Work order >> Among the records that follow, find each line holding the word "list" and copy it.

*** Extracted material ***

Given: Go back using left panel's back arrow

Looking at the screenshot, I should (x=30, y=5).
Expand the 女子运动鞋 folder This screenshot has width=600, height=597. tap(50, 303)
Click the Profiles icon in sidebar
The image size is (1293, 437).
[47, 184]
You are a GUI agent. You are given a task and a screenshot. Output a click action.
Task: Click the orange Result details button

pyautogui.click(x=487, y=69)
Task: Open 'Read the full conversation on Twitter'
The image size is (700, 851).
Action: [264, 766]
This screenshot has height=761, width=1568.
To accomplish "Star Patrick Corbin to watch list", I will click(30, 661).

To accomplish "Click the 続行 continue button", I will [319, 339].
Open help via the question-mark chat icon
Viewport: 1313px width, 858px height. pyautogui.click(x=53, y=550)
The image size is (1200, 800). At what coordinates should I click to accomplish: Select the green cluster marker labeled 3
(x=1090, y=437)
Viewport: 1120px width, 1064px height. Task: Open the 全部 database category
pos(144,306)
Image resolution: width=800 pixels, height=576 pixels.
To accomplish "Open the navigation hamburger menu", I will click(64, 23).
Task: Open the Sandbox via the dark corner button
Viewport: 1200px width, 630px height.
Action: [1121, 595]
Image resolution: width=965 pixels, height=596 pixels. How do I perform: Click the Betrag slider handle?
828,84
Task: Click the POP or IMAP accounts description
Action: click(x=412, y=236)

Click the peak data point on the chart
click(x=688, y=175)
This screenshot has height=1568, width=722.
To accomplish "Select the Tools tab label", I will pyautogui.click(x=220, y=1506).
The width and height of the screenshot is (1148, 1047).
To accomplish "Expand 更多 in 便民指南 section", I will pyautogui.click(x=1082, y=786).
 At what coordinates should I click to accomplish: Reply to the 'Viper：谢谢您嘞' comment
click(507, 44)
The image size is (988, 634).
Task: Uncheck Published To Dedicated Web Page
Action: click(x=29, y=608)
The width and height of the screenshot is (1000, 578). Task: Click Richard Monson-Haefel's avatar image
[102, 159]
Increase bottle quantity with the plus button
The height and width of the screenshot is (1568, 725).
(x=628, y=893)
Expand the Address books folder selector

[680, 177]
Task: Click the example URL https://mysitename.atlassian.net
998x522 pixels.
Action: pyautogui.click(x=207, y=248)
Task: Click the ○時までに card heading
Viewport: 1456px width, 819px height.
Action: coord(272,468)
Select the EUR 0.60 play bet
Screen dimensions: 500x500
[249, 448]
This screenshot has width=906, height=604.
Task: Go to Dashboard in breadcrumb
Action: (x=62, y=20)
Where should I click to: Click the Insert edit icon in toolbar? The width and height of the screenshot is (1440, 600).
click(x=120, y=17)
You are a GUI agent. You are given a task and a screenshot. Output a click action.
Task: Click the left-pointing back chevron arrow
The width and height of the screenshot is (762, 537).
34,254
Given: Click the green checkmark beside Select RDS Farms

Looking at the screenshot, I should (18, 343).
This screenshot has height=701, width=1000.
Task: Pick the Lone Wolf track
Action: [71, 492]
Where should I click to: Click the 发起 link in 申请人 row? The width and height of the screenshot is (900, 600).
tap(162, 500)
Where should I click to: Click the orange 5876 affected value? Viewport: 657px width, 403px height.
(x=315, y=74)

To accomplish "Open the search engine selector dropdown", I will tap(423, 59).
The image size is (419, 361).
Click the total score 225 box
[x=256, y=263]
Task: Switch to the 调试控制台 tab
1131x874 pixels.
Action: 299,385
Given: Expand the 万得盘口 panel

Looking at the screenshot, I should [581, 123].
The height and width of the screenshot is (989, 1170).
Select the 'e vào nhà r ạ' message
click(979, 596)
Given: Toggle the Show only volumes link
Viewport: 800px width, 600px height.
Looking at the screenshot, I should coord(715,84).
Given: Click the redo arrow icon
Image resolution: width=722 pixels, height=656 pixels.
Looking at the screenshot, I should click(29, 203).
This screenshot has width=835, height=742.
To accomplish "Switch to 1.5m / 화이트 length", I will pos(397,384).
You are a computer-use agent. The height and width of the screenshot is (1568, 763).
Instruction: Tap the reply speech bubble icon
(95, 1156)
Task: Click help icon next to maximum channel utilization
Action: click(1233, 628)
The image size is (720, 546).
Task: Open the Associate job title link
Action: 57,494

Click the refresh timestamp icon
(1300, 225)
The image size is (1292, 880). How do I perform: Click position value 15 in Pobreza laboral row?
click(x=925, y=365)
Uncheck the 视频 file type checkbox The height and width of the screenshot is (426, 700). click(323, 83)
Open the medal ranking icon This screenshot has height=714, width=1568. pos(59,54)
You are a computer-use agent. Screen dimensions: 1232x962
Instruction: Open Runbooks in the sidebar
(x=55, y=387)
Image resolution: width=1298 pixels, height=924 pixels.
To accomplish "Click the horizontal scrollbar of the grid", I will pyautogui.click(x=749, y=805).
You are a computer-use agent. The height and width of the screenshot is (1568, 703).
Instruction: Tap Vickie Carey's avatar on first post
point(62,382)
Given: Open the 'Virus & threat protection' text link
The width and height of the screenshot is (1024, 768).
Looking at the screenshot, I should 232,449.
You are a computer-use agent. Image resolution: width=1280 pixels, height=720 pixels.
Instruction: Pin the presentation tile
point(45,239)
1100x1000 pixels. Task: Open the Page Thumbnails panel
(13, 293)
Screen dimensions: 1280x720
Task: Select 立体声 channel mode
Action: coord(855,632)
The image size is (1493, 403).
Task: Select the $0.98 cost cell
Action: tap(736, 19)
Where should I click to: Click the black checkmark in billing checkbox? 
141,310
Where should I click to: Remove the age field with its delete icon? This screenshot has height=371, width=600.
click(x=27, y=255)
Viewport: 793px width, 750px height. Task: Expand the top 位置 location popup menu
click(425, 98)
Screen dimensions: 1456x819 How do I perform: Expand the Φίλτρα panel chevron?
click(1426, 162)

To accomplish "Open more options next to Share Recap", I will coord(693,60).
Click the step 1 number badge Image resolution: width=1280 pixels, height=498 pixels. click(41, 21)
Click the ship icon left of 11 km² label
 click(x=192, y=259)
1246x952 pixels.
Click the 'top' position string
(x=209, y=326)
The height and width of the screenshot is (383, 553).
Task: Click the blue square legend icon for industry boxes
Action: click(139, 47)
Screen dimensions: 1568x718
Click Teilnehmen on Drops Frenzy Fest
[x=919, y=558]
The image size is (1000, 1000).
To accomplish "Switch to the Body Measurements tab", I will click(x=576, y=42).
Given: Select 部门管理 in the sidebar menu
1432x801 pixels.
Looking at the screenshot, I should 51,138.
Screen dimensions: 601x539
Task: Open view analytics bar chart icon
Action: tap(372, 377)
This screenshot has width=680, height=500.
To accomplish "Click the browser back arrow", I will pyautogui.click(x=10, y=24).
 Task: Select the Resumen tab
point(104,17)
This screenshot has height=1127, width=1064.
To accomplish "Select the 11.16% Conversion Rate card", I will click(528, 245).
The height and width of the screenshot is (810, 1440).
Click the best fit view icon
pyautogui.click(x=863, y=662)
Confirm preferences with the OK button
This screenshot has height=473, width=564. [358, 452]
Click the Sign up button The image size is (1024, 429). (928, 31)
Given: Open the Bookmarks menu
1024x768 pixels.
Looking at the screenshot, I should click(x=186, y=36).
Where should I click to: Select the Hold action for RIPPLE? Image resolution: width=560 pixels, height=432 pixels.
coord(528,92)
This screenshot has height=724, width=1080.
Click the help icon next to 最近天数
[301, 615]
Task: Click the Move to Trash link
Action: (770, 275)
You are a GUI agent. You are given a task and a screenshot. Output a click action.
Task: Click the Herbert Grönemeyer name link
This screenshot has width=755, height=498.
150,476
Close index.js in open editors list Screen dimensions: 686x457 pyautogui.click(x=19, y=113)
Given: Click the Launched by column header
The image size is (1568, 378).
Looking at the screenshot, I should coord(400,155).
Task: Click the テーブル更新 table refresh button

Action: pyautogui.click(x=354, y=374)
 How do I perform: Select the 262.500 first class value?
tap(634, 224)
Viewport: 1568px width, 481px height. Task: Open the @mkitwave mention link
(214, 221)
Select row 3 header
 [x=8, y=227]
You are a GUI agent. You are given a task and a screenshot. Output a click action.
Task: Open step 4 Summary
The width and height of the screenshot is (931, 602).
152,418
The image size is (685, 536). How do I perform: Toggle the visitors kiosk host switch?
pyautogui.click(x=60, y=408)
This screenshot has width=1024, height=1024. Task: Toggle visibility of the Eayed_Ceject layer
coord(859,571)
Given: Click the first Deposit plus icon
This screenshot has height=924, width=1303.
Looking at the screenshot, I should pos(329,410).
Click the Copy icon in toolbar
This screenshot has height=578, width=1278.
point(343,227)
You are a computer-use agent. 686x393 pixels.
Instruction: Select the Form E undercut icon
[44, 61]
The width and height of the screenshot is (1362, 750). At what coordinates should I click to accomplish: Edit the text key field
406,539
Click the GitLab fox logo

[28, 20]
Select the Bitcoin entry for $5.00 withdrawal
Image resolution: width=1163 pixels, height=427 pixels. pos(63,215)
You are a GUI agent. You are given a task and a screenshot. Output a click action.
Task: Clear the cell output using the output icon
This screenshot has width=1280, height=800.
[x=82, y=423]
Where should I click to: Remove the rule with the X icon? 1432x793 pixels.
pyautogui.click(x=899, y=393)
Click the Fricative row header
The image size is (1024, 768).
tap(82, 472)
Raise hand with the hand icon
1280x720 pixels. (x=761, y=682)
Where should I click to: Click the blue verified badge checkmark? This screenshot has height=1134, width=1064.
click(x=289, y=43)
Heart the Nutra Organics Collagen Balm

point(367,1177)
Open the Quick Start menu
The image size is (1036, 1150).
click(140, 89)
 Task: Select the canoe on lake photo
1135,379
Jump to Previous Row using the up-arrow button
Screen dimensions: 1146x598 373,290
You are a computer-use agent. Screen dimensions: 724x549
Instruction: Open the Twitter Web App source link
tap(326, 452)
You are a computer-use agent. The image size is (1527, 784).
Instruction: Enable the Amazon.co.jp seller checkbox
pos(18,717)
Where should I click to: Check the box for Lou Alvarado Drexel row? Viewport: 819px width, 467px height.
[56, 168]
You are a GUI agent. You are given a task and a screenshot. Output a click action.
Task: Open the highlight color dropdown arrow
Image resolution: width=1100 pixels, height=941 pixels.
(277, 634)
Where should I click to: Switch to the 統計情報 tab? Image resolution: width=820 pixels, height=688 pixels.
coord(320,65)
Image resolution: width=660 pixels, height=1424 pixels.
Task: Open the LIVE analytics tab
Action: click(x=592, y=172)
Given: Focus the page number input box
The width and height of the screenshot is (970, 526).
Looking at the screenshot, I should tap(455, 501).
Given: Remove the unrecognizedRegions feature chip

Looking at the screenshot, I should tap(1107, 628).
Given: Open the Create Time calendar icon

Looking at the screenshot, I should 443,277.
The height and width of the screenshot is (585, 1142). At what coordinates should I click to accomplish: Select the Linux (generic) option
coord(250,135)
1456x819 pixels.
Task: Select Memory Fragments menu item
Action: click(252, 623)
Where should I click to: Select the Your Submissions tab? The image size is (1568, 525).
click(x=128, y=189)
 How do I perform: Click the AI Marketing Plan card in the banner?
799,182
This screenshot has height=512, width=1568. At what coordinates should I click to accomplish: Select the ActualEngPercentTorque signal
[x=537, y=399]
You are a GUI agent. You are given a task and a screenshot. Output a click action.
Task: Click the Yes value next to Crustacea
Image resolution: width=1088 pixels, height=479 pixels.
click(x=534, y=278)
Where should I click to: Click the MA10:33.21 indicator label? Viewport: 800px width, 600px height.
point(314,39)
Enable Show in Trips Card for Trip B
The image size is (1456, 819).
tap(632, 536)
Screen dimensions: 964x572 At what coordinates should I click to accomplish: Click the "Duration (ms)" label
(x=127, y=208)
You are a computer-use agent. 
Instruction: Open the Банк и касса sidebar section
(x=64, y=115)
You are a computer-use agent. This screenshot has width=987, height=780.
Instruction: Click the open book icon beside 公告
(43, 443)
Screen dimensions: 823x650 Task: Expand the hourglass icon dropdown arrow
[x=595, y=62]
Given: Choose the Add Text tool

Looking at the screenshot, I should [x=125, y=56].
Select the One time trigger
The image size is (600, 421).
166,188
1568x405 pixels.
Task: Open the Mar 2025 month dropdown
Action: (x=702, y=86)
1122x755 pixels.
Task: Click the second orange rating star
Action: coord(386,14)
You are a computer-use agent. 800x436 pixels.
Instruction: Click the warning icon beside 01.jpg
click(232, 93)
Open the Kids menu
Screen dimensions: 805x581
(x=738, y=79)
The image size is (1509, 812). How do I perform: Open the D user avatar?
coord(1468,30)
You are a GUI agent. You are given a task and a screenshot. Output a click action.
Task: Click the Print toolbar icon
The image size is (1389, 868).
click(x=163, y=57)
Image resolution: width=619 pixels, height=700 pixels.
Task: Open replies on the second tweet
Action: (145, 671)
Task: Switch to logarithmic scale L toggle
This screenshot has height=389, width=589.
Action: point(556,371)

***

Response below >>
To accomplish "Star Patrick Corbin to watch list", I will click(30, 661).
Close index.js in open editors list Screen dimensions: 686x457 pyautogui.click(x=19, y=113)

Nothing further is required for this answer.